Tytuł: |
Siekiera, motyka |
|
Na roboty nie pójdę |
Autor słów: |
|
Melodia: |
utworu Co użyjem, to dla nas |
Data powstania: |
wrzesień 1942 |
Popularność Siekiery, motyki przeszła najśmielsze oczekiwania jej bezimiennych autorów. Piosenkę śpiewano nie tylko w Warszawie i w większych miastach Generalnej Guberni, ale również w oddziałach partyzanckich. Tekst został oparty na kanwie znanej i starej piosenki, jeszcze z 1917 r.: Co użyjem to dla nas, bo za sto lat nie będzie nas! Siekiera, motyka, piłka, kleszcze, chodźże Maniu, zatańcz jeszcze.... Już przed wojną wykorzystywano tę melodię do przeróżnych tekstów. Na przykład w 1938 r. w książce Wiersze żołnierskie zamieszczono tasiemcowy utwór Dzień żołnierza pióra plut. rezerwy Aleksandra Fuska z Nowego Targu. Piosenka liczyła aż 27 zwrotek. Znamy kilka wersji okupacyjnej Siekiery. Na ogół niewiele różnią się one od siebie. Wydrukowane zostały po 1945 r. w zbiorku Zakazane piosenki, w książce Śmiech w kajdanach, w której L. Straszewicz zebrał okupacyjne dowcipy warszawskie, w antologii Satyra w konspiracji oraz w trzech wariantach w Gwarze warszawskiej dawniej i dziś, powtórzonych w książce Warszawskie ballady podwórzowe Bronisława Wieczorkiewicza. Znacznie mniej popularna wersja Siekiery, motyki. Ukazała się w konspiracyjnym zeszycie piosenek ulicznych Posłuchajcie ludzie[1]. Tekst w różnych wariantach wydrukowany został także w publikacji S. Dzikowskiego pt. Niemiec wyszydzony s. 152. Ponadto, utwór wykorzystano w filmie Zakazane piosenki[3].

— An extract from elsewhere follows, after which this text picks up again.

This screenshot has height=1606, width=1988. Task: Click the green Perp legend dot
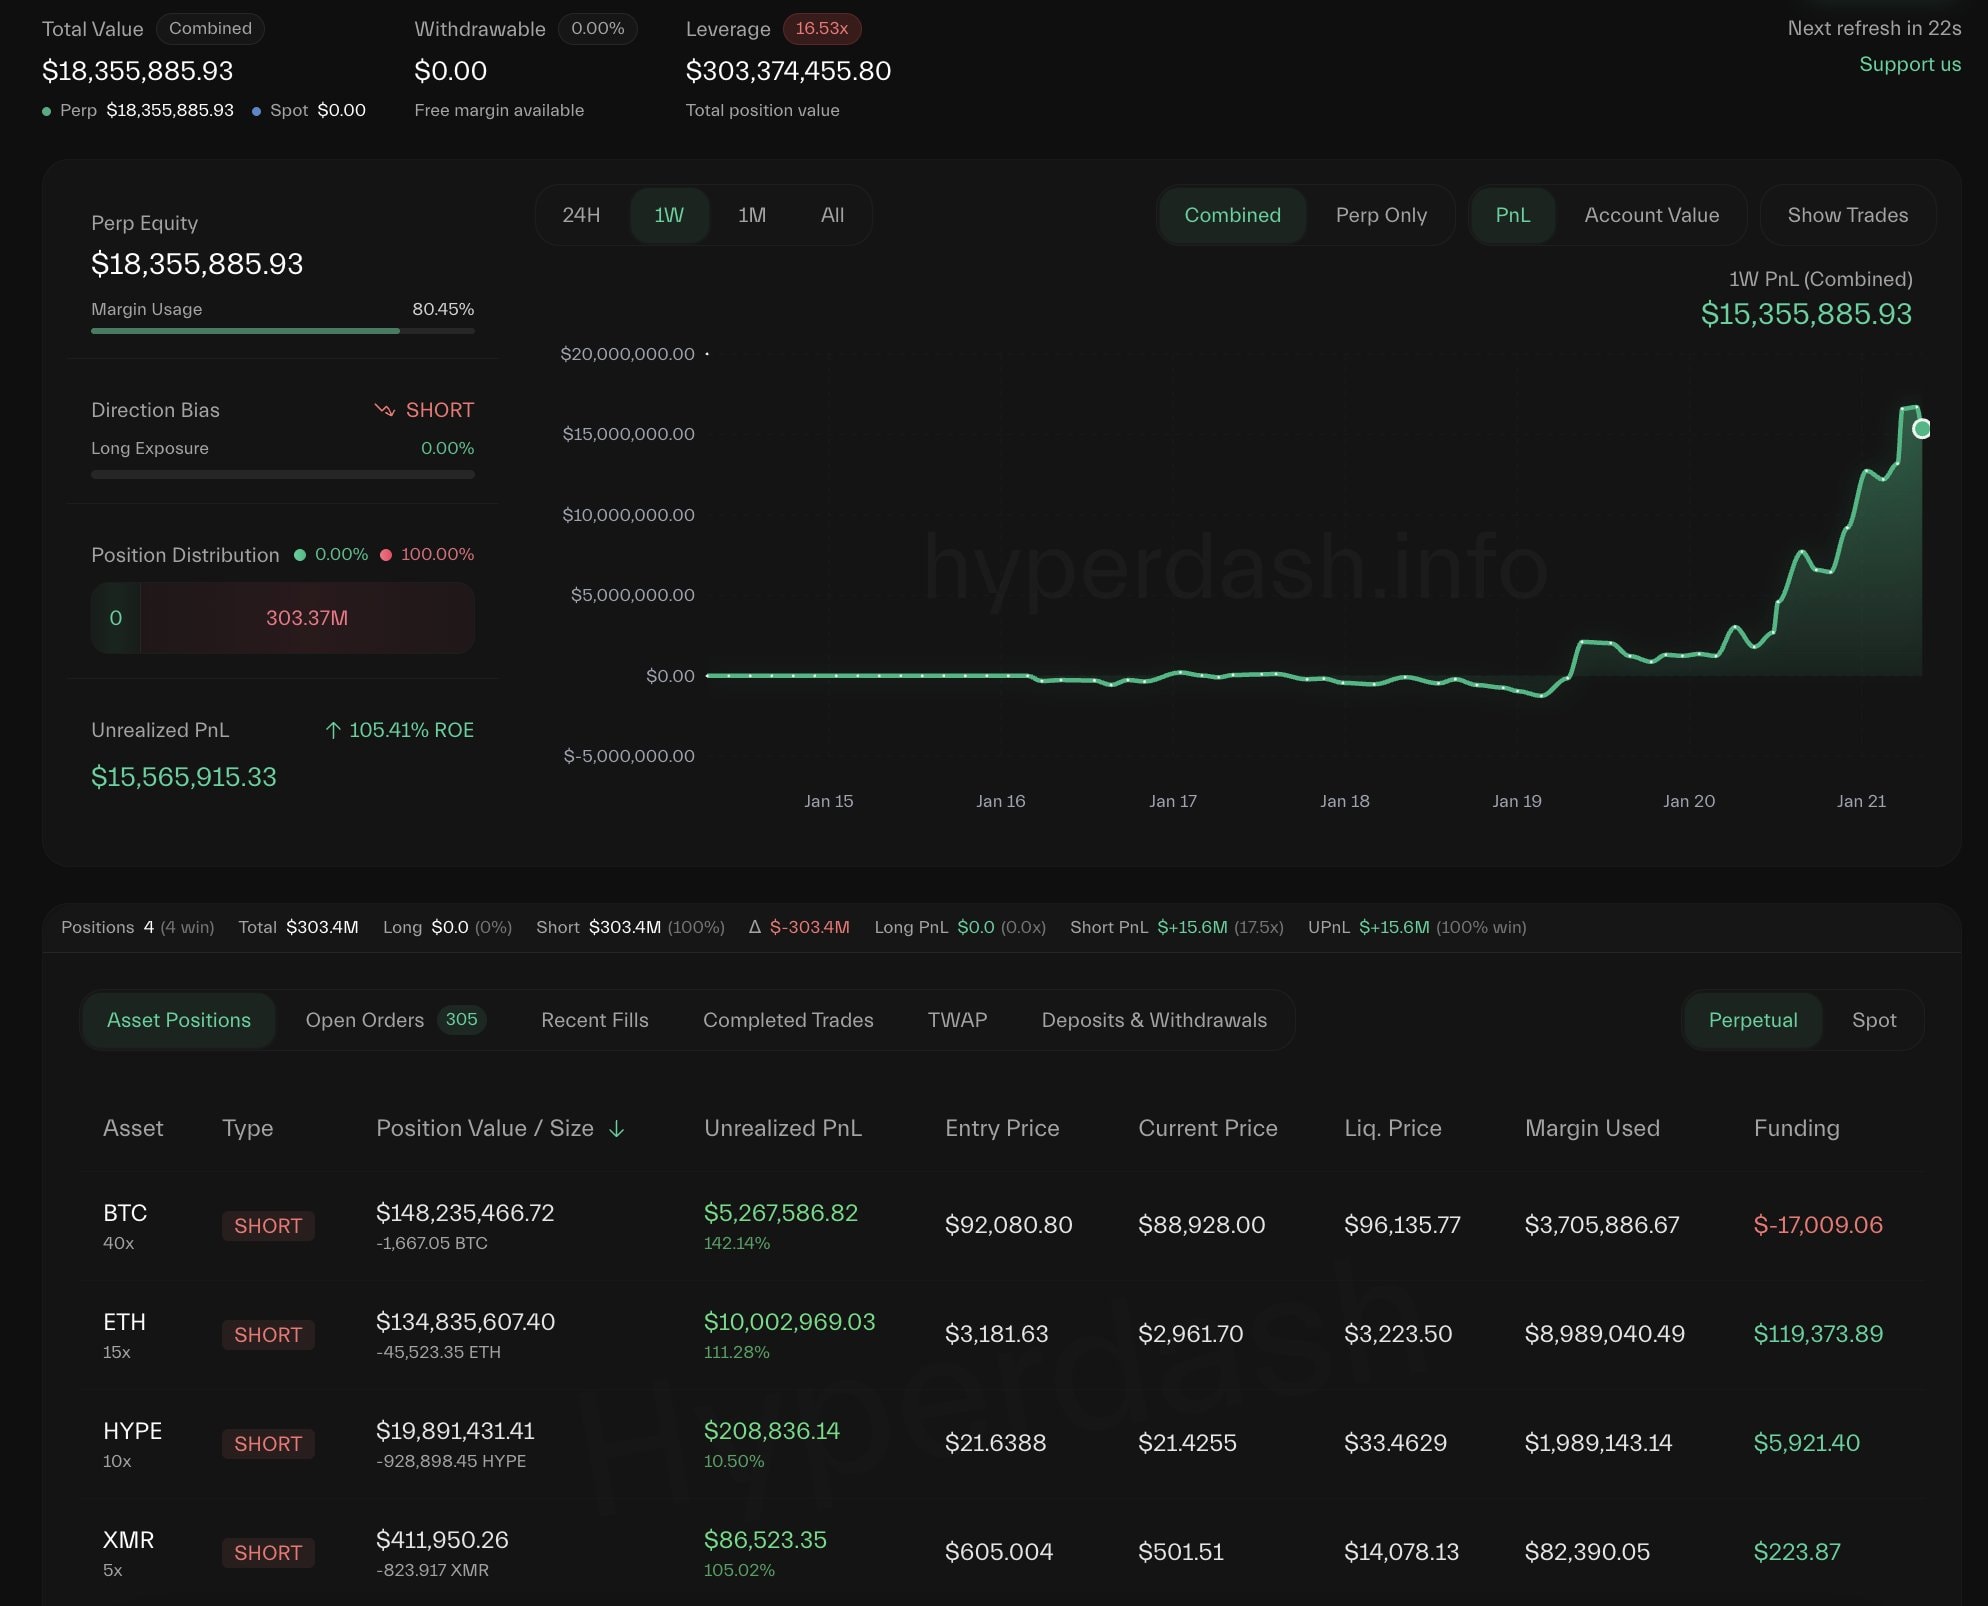pos(46,111)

Jednoznaczne autorstwo tekstu tej popularnej pieśni okupacyjnej zostało ustalone dopiero w 2010 r. Rodzina po zmarłej dziennikarce – Annie Jachninie, odnalazła archiwalne pamiątki, z których jednoznacznie wynikało, że to właśnie ona napisała słowa piosenki[4].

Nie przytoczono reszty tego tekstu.